The cores give information on water temperature, salt content and ocean currents and, in addition, will show how and when the Arctic sea ice was formed. This information will be highly significant to our understanding of global climate changes.

The drillings will be carried out very close to the pole, on the Lomonosov Ridge. This sub-ocean mountain range stretches from northern Greenland, across the Polar Sea, to Siberia. Extracting sediments from below the Arctic seabed is a major logistical exercise.

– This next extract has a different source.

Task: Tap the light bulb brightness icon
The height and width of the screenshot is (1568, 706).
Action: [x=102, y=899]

The expedition will therefore be carried out by three icebreakers: the Vidar Viking, a specially equipped drillship, the Swedish Oden and the Russian nuclear-powered icebreaker, Sovetskiy Soyuz. The drillings will be carried out at a depth of about 1,000 metres by the Vidar Viking.

The task of the other two icebreakers will be to protect the drillship from drifting ice floes and metre-thick pack ice during the three weeks or so that it will take to complete drilling work.

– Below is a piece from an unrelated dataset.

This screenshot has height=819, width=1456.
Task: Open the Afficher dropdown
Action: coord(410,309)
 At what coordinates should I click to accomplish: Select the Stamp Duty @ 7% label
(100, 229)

In November 2003, the European Consortium for Ocean Research Drilling, ECORD, was formed to join the IODP as a European-Canadian joint initiative and make the infrastructure available for special research projects. The USA and Japan, the other partners in the IODP, will each provide one drillship. Projects such as ACEX, for which these ships would be unsuitable, will be organised and financed by ECORD.

The DFG was a main driving force behind the preparations for ECORD and now makes the largest financial contribution, next to France and Great Britain.

The DFG Ocean Margins Research Centre in Bremen occupies a key position in this project as one of the four centres in the world that maintain a core repository. These core repositories are meeting points for marine geoscientists from many nations.